Somewhere below are a line with "Click the Materiality value field" and a later line with "Task: Open the YouTube play icon". Output exactly those lines and all lines between them.
--- Records supplied Enclosed Below ---
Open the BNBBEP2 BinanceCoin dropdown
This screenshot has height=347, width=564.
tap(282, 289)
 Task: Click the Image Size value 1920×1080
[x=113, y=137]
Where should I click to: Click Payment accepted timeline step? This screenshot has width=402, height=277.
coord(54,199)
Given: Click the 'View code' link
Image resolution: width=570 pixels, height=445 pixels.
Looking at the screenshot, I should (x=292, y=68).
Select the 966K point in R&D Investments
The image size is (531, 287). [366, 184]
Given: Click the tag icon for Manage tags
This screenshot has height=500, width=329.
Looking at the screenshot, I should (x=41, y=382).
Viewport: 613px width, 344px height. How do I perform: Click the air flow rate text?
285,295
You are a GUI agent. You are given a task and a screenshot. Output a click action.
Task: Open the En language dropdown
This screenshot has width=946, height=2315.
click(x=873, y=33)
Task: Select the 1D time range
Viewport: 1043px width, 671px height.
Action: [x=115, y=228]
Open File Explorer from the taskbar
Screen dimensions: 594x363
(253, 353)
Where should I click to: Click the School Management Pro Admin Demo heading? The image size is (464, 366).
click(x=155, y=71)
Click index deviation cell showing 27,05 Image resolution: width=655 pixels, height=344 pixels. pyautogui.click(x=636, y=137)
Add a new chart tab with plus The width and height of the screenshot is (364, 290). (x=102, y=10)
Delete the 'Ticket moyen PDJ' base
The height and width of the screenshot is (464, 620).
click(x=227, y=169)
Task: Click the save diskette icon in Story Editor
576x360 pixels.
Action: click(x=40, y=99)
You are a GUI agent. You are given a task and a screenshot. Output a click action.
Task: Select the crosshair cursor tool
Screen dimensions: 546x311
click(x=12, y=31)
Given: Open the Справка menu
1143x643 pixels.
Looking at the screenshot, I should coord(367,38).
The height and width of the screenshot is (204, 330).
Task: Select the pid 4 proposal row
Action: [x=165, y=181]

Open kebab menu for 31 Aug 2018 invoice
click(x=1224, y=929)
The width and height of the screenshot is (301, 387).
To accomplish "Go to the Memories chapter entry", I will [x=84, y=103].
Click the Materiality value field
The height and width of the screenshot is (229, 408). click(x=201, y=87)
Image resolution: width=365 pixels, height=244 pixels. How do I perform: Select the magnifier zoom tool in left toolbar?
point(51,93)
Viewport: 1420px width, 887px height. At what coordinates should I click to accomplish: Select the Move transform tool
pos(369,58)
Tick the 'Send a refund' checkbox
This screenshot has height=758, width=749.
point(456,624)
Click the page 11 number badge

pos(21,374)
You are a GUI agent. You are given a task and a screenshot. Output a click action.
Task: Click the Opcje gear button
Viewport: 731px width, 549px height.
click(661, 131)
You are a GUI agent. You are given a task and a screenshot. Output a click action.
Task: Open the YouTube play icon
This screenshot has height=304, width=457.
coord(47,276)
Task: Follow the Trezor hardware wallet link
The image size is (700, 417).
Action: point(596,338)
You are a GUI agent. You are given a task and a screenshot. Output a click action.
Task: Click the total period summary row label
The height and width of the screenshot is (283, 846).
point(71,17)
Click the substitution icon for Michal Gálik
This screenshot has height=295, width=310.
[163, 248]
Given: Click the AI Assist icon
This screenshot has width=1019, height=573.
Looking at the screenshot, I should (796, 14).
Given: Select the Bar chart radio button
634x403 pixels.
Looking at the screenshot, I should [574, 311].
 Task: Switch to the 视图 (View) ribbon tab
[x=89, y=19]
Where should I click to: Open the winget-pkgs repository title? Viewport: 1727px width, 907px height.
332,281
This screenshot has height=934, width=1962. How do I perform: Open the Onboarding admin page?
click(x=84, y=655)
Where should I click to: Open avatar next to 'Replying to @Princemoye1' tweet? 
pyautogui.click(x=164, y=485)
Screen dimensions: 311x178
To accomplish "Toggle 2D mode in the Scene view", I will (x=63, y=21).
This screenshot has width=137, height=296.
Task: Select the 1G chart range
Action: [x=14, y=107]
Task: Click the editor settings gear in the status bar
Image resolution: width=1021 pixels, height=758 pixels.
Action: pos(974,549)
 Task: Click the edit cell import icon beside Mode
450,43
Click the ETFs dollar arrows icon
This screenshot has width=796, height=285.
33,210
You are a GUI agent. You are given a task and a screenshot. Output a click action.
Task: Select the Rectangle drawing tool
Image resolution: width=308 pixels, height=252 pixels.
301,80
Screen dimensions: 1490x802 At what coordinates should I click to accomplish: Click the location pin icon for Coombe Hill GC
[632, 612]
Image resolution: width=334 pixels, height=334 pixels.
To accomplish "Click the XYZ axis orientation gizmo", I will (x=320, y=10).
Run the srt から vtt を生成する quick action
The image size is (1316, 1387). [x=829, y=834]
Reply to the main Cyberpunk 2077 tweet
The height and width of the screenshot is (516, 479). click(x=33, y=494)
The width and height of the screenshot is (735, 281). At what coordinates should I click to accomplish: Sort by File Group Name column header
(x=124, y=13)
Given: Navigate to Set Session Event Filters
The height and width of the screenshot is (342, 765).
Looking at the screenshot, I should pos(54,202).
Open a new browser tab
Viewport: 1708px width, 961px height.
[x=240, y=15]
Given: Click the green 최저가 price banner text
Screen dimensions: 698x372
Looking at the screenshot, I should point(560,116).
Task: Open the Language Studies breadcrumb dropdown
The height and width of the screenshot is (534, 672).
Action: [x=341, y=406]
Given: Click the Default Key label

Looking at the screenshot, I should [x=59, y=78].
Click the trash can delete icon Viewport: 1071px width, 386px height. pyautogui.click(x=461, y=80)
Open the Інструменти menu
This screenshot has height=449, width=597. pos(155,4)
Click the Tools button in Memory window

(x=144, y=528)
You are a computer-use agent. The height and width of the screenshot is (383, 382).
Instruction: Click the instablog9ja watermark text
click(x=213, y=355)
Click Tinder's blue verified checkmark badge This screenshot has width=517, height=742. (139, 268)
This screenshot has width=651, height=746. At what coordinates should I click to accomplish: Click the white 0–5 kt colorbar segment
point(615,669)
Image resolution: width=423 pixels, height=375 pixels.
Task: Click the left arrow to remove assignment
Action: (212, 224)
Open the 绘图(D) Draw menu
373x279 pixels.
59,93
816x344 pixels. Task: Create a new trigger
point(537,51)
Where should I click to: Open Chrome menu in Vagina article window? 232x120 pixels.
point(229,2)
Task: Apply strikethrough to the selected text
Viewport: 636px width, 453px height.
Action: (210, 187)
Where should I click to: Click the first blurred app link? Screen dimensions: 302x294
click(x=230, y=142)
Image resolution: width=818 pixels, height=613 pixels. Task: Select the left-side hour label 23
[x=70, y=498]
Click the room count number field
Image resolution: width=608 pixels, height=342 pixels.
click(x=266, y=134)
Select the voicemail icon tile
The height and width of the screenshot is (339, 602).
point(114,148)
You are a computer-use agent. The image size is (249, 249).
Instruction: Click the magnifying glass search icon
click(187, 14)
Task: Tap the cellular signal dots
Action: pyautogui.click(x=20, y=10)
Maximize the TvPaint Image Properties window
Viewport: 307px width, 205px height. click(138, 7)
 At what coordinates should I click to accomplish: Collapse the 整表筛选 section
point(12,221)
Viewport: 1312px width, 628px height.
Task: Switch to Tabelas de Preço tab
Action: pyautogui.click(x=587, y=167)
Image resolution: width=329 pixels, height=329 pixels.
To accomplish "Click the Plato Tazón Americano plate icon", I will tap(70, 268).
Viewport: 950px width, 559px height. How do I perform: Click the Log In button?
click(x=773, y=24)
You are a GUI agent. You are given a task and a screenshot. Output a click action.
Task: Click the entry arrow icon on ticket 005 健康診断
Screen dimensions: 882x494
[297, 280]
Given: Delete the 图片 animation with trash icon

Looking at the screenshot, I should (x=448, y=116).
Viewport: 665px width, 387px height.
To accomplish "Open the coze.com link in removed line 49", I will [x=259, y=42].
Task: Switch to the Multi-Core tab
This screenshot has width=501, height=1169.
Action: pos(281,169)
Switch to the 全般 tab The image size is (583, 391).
--- End of Enclosed Records supplied ---
■ Solution for this problem:
Click the Materiality value field
The height and width of the screenshot is (229, 408). click(x=201, y=87)
Image resolution: width=365 pixels, height=244 pixels. How do I perform: Select the magnifier zoom tool in left toolbar?
point(51,93)
Viewport: 1420px width, 887px height. At what coordinates should I click to accomplish: Select the Move transform tool
pos(369,58)
Tick the 'Send a refund' checkbox
This screenshot has height=758, width=749.
point(456,624)
Click the page 11 number badge

pos(21,374)
You are a GUI agent. You are given a task and a screenshot. Output a click action.
Task: Click the Opcje gear button
Viewport: 731px width, 549px height.
click(661, 131)
You are a GUI agent. You are given a task and a screenshot. Output a click action.
Task: Open the YouTube play icon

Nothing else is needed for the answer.